Goal of the exercise:
Of the material below, the lines to be retyped are those from the line containing "Instruction: Select the 12:55:09 timeline dot" through the line containing "has width=979, height=547.", inclusive; reproduce them exactly.

[Entries shown — start]

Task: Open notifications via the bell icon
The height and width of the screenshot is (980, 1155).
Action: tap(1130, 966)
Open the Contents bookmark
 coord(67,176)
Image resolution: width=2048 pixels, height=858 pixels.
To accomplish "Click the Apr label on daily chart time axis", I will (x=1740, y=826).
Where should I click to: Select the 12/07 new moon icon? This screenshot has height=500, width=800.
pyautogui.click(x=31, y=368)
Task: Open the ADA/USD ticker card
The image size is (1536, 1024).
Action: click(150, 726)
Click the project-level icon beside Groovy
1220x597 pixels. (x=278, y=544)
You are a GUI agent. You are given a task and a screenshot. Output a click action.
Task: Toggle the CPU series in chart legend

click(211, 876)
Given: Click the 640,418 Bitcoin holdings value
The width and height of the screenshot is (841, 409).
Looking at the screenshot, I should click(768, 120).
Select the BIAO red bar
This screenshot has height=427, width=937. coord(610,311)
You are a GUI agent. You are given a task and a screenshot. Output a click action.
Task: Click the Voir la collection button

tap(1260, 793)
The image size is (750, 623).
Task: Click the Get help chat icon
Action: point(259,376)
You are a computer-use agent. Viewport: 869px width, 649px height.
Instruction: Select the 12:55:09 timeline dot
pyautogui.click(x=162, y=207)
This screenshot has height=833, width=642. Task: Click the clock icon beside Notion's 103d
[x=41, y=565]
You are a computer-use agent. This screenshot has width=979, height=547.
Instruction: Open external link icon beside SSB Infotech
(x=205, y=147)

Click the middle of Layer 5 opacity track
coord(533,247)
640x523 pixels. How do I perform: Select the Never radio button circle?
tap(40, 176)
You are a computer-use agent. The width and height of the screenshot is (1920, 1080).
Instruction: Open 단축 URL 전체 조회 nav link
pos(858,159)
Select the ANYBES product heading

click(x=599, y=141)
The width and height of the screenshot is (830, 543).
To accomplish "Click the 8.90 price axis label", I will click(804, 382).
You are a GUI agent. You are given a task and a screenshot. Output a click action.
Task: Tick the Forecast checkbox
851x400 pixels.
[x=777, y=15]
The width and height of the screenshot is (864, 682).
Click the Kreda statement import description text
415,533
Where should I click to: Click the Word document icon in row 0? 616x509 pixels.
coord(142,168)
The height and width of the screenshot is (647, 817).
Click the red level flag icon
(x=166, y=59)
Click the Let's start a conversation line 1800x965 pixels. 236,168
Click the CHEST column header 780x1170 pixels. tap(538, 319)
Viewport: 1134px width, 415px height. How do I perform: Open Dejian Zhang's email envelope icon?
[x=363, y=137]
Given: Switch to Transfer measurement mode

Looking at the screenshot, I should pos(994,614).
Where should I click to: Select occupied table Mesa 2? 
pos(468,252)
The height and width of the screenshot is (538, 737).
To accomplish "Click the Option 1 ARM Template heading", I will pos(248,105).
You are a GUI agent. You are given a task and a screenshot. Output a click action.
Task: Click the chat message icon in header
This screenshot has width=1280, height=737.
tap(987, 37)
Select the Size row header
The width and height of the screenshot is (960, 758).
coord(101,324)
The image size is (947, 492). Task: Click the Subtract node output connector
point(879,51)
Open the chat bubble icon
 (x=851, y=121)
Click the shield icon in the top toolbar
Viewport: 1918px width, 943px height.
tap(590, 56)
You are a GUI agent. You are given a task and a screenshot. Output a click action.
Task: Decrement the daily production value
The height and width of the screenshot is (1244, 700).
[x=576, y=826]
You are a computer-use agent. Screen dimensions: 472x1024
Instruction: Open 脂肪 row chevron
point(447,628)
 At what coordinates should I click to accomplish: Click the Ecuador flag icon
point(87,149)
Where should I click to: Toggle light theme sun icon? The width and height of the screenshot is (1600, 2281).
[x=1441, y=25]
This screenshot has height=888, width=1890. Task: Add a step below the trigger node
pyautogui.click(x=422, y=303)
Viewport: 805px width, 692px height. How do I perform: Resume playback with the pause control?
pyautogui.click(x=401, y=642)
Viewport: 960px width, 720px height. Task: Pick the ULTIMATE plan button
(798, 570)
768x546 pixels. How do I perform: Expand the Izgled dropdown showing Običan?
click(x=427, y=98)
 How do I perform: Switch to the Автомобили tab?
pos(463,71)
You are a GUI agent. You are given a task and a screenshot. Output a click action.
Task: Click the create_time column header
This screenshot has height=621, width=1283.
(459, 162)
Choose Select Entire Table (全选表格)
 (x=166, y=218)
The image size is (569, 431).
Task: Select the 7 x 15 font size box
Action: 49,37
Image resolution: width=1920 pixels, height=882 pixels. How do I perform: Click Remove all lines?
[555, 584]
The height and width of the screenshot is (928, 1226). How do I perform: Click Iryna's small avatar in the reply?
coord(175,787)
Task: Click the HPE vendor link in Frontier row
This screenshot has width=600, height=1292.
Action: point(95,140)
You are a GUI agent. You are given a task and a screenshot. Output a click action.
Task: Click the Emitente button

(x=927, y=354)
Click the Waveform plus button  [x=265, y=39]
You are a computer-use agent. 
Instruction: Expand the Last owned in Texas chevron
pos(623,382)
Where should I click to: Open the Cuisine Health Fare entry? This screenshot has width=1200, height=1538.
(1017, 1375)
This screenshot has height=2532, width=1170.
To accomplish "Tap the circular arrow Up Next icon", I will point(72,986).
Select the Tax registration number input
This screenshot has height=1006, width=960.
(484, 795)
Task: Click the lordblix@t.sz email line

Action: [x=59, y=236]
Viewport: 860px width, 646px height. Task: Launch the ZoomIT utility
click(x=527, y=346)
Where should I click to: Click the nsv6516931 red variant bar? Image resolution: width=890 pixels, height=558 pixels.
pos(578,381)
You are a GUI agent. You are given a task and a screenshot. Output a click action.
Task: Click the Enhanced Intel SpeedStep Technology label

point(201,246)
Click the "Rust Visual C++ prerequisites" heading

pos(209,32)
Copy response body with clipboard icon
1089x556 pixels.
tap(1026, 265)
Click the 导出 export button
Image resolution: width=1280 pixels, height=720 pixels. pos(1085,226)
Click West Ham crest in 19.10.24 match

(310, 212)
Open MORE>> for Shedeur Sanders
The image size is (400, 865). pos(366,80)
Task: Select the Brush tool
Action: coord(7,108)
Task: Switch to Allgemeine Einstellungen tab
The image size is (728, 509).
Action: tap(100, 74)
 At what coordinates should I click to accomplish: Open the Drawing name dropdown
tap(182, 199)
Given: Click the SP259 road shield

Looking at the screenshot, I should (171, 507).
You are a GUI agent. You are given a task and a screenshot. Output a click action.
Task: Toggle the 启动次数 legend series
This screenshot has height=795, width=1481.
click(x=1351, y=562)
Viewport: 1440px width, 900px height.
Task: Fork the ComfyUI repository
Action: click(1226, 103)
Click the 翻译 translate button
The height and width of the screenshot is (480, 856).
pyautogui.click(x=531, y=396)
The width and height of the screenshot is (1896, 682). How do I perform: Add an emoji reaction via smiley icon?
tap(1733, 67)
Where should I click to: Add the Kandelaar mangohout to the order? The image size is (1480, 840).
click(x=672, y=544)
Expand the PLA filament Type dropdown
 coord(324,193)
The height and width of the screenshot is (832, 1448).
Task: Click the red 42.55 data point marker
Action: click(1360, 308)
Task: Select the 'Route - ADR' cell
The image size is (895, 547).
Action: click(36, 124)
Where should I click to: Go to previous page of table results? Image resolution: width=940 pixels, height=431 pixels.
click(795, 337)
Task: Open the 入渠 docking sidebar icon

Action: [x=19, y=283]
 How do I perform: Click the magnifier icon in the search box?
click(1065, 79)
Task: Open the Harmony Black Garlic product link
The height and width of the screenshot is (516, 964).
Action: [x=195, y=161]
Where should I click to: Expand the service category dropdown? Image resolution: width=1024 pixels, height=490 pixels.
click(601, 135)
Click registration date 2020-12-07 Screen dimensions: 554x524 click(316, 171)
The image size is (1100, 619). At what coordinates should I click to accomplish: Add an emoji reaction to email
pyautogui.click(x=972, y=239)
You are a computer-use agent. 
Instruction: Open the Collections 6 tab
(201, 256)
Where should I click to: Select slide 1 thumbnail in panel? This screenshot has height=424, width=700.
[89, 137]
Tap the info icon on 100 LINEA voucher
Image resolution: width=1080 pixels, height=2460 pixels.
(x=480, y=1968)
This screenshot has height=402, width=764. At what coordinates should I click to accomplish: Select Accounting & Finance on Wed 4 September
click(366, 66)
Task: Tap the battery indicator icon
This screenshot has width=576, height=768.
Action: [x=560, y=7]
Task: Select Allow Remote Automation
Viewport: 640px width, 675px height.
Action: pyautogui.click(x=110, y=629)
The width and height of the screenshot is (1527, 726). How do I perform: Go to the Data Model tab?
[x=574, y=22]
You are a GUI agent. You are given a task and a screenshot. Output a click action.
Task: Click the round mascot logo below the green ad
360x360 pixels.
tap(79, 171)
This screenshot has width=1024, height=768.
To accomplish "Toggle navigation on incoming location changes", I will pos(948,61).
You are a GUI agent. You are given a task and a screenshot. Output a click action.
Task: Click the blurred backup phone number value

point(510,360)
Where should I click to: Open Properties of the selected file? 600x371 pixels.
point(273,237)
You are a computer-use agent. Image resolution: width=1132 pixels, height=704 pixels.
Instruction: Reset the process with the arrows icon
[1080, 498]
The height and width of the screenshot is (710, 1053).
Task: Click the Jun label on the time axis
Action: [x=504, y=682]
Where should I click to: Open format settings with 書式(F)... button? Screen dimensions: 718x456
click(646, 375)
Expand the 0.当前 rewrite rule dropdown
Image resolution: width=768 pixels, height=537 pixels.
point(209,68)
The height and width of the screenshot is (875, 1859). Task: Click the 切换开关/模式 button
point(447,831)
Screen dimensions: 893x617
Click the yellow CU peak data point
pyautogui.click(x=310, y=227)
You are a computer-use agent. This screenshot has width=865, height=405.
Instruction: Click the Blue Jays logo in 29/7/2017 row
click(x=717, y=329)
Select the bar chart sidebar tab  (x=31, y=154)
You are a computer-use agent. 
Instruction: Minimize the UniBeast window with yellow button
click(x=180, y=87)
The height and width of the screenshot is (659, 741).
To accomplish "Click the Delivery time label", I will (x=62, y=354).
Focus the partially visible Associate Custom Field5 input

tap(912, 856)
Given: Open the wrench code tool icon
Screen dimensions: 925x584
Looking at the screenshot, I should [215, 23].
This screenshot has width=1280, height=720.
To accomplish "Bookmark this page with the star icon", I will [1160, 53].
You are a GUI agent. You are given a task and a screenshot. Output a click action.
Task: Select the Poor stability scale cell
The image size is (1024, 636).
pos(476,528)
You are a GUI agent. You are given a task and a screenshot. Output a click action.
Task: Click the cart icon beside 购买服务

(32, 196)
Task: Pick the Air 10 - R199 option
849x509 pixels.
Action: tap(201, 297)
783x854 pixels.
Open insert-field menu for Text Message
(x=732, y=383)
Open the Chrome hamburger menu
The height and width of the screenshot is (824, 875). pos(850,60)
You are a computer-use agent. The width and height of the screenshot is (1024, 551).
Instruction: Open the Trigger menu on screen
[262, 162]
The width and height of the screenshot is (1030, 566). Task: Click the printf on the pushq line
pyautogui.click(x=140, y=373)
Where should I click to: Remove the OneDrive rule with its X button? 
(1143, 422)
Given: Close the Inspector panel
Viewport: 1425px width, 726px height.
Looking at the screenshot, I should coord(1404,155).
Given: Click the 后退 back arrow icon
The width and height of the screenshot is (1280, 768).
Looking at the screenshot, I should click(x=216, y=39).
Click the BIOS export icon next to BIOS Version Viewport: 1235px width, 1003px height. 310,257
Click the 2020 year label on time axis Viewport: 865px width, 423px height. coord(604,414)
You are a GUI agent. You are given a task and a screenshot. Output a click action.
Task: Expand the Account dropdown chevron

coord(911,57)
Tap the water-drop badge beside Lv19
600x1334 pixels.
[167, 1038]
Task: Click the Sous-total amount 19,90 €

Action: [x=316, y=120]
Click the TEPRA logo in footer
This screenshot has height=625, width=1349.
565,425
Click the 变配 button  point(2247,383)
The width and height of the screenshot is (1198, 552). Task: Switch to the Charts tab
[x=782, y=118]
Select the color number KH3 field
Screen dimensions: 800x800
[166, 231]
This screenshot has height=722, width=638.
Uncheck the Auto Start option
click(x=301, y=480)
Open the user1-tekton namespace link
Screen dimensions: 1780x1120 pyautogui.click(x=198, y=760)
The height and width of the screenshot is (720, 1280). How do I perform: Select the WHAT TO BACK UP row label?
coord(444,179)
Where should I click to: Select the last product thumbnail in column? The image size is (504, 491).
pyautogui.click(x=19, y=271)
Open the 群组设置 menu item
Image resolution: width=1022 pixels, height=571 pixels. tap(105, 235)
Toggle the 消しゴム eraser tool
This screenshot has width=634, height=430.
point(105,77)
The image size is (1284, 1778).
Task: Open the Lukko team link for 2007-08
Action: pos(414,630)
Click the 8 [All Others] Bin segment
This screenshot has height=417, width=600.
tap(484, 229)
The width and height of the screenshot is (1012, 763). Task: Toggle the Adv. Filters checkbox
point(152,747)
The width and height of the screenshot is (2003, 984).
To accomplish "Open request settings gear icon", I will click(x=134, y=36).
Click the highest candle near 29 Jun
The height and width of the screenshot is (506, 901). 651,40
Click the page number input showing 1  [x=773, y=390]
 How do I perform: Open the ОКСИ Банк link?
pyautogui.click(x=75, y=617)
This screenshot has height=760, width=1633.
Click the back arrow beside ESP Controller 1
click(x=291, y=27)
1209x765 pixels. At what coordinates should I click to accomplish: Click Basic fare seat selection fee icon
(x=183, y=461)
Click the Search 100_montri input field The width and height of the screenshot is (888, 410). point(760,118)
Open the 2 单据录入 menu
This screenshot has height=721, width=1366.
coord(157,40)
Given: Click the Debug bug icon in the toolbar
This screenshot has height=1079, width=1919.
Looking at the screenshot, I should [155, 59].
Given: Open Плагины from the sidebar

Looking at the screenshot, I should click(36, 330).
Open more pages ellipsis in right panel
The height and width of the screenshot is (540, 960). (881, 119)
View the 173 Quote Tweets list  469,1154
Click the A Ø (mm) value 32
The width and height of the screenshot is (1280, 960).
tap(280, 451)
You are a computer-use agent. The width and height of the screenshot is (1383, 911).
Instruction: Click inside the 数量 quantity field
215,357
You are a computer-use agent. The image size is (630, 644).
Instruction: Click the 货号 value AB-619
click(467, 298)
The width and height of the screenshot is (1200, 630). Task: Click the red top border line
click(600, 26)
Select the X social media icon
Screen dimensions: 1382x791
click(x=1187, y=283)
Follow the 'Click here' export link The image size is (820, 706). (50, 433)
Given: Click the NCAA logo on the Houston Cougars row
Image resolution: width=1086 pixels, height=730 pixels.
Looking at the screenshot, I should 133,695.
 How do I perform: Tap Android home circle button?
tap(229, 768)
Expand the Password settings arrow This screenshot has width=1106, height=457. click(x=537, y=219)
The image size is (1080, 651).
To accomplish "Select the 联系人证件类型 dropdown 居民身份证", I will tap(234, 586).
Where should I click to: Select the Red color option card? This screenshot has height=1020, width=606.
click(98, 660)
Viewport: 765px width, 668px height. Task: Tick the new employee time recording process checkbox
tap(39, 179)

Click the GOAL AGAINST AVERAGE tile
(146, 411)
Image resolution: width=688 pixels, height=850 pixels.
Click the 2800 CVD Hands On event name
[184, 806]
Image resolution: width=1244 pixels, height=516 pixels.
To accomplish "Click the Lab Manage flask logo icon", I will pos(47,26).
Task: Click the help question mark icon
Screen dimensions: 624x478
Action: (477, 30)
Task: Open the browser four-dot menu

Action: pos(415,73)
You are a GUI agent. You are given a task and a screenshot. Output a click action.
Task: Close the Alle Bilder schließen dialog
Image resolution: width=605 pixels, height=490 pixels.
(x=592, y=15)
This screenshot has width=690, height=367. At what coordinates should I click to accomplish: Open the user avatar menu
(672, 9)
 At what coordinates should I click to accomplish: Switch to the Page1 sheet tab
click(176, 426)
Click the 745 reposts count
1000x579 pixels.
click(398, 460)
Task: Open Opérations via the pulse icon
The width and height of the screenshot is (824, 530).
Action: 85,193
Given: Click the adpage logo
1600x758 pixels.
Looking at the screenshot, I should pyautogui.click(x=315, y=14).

[Entries shown — finish]

Exercise output:
Instruction: Select the 12:55:09 timeline dot
pyautogui.click(x=162, y=207)
This screenshot has height=833, width=642. Task: Click the clock icon beside Notion's 103d
[x=41, y=565]
You are a computer-use agent. This screenshot has width=979, height=547.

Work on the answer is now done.